23 June 2011


The idea that the Covenant will fade away if adopted is attractive and wrong.

The thinking goes something like this.
  1. The synods of the moderate-to-liberal churches endorse the draft.
  2. The GafCon or Fellowship of Confessing Anglicans do not.
  3. No one files any actions to remove the GafCon churches.
  4. Dr. Williams retires claiming he "held the communnion together."
  5. Over time, the existence of the “covenant” is relegated to the “historic documents of the church."
  6. The Covenant fades into well-deserved obscurity, of interest only to church polity nerds.
This seems like an innocuous scenario if one ignores some things.
  • Section Four of the Covenant is a canon lawyer's playground.
    • Terms are used without clear definition.
    • No authority is vested in any institution or person to define terms.
  • The church is always changing
  • There is always conflict between those who favor change and those who support the status quo.

Very soon, someone somewhere will see something that offends their sense of what the church must be. That someone will see the Covenant as the mechanism to preserve the church as they believe it should be. Section Four processes with both canonical and civil litigation will begin. Once begun, it will never end.

Dr. Williams is in my view a doctrinaire anti-American. He himself seems one of those who wants to use Section Four to shape what he calls, "The Anglican Church" as a replacement for the Communion. That shape excludes North American progressives and English liberals favorable to ordination and consecration of women and LGBT clergy. We will offend him: in fact we know from his reaction to the election of Bp. Glasspool that we are targets.

The Covenant is in fact not going to fade away. If it is enacted it will be used and the results will be as Benedict XVI has said of his intent for the Roman church a, "smaller and more uniform" church. That is not what the Anglican communion should be striving for, we do not need to be smaller and we do not need to be more uniform.

The covenant will not fade. Rather it must be scrapped.

This will have more than one benefit. If it fails badly enough, no one will try to inflict another version on the communion later. Without the covenant as a tool to attack The Episcopal Church, Anglican Church Canada, inter alia, the Fellowship of Confessing Anglicans and other groups will be confronted with two choices: stay out there alone or come back and work to get along.

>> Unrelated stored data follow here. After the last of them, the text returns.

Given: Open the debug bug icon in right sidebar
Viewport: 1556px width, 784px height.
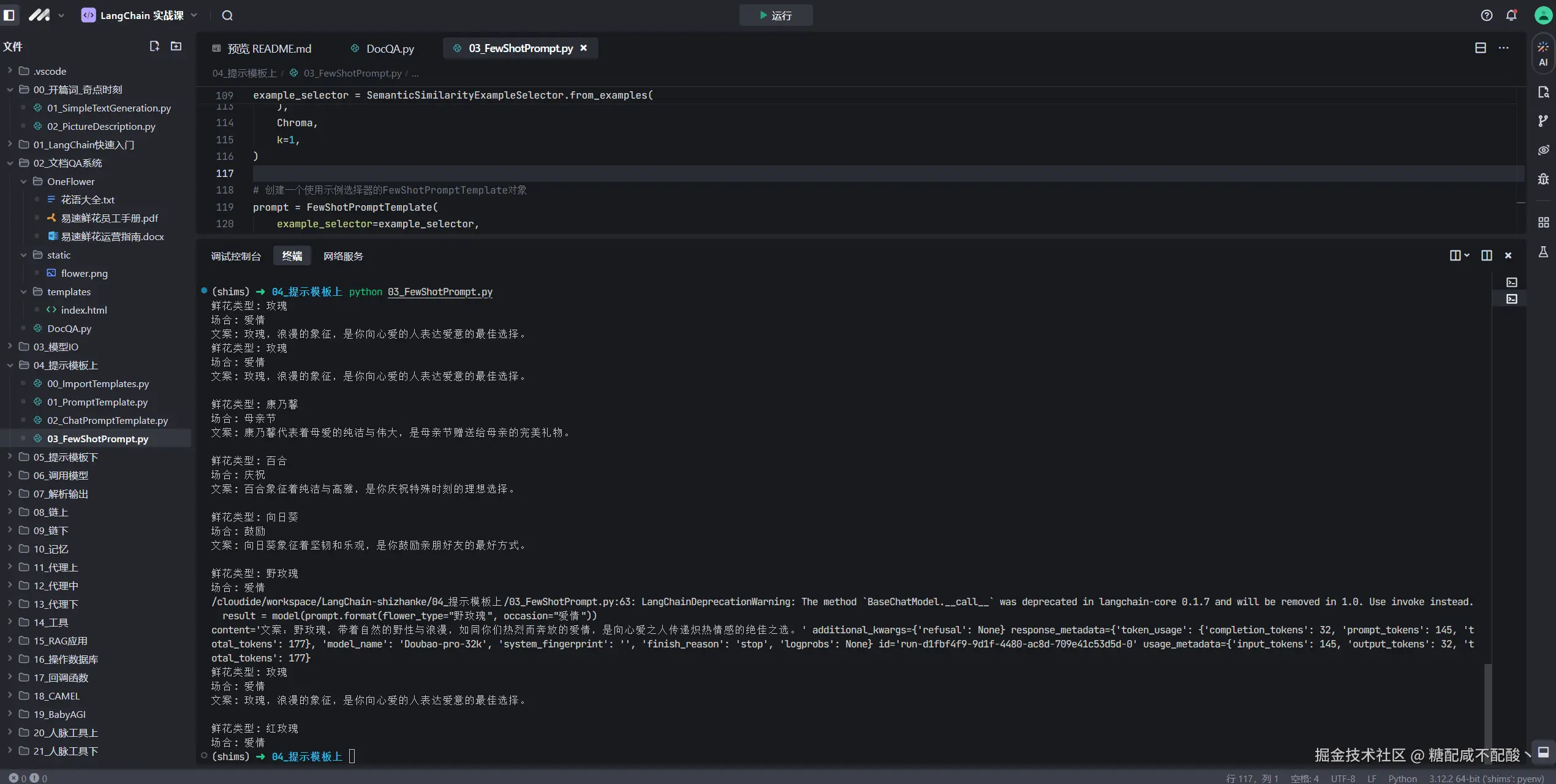Looking at the screenshot, I should 1543,179.
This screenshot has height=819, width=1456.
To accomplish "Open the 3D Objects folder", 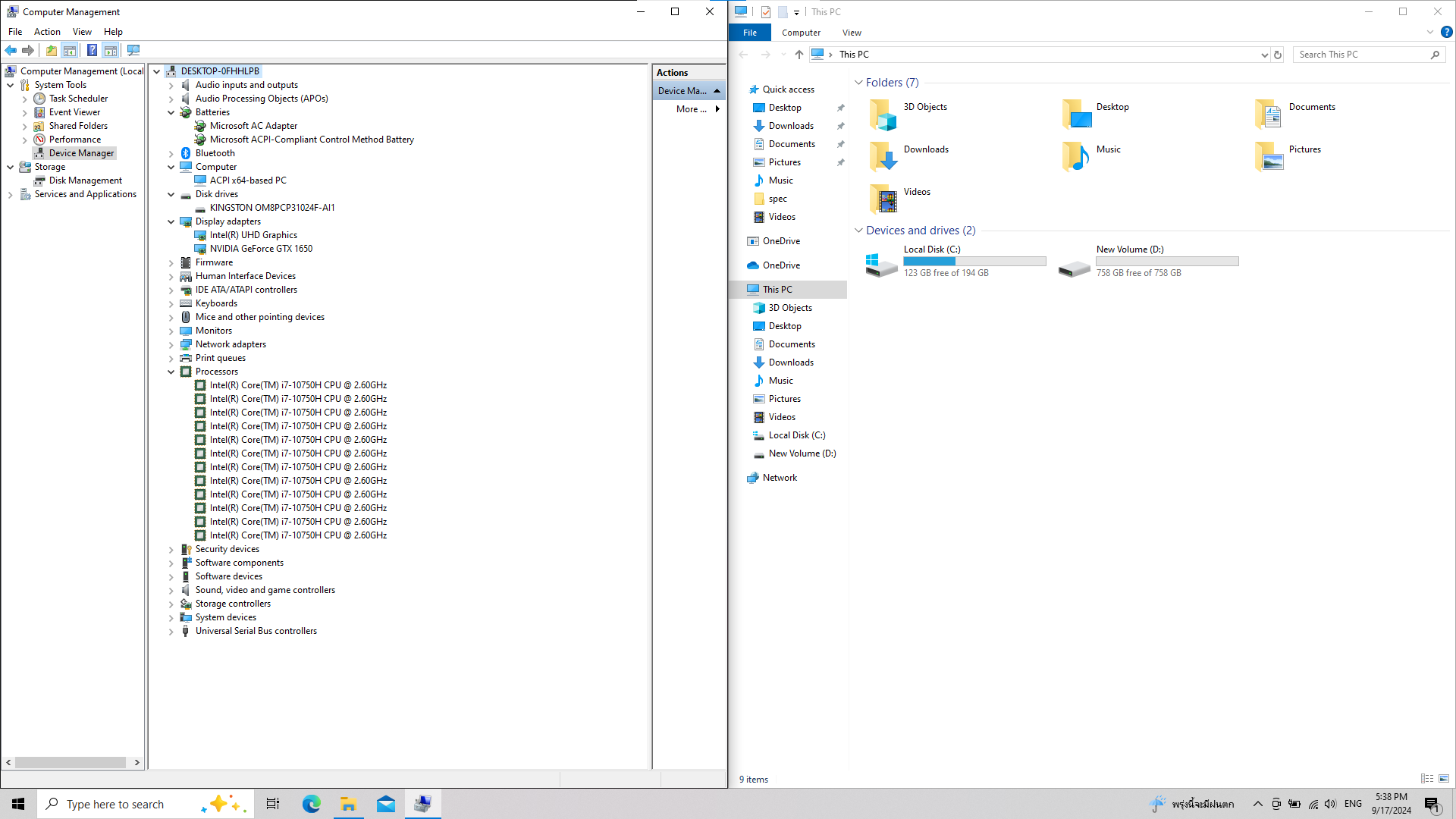I will 883,115.
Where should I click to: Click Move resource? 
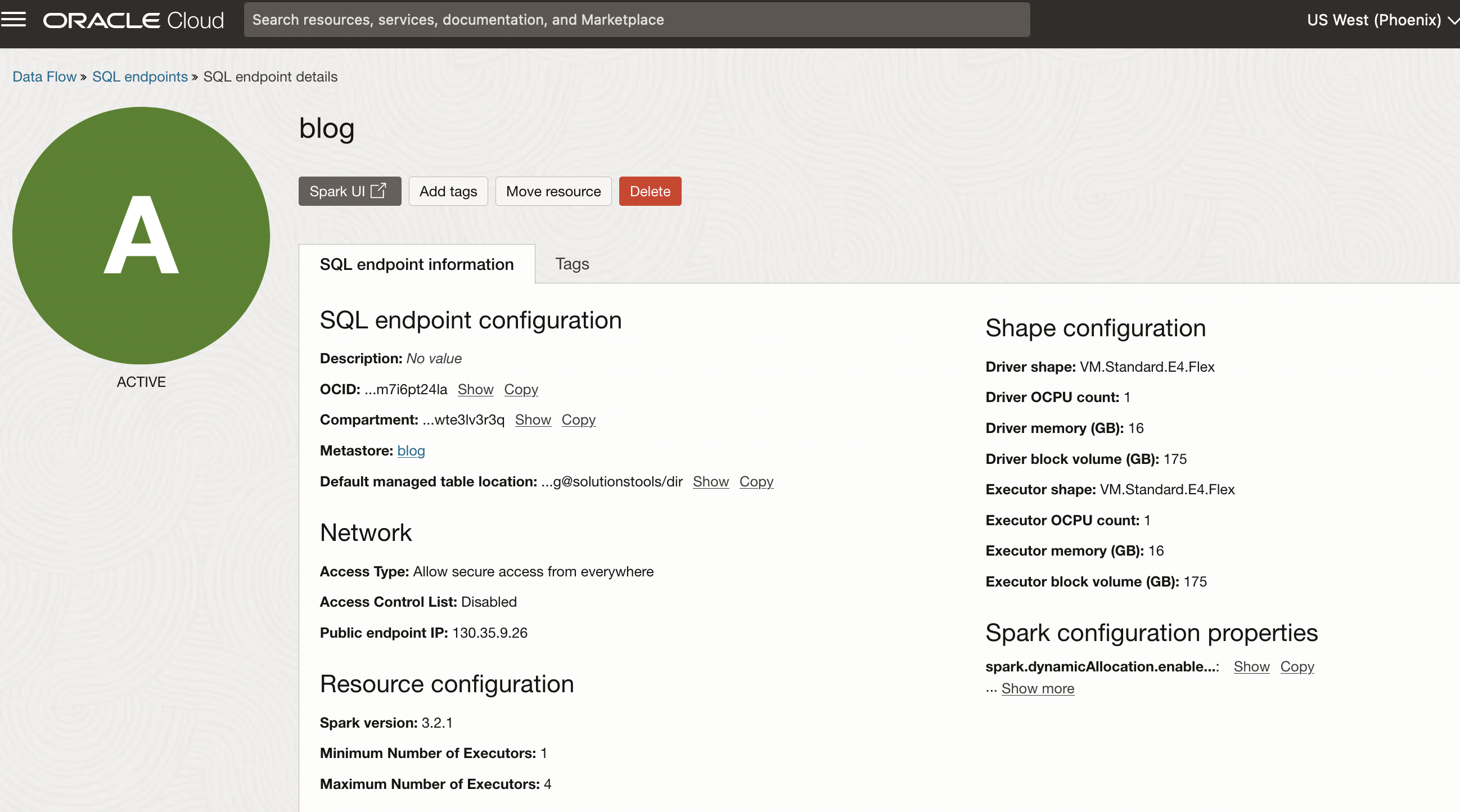tap(553, 191)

Nothing fades away when it is as evil and potentially profitable to someone, as this Covenant.


1 comment:

Christal said...

After reading this post, I found myself thinking, "Ya know, there is always going to be something in one's religion that offends someone else. We can grow together or apart." How is the Anglican church growing? It will be interesting to see where we go from here. I hold steadfast in my belief in equality. It's a shame that others are just not there yet.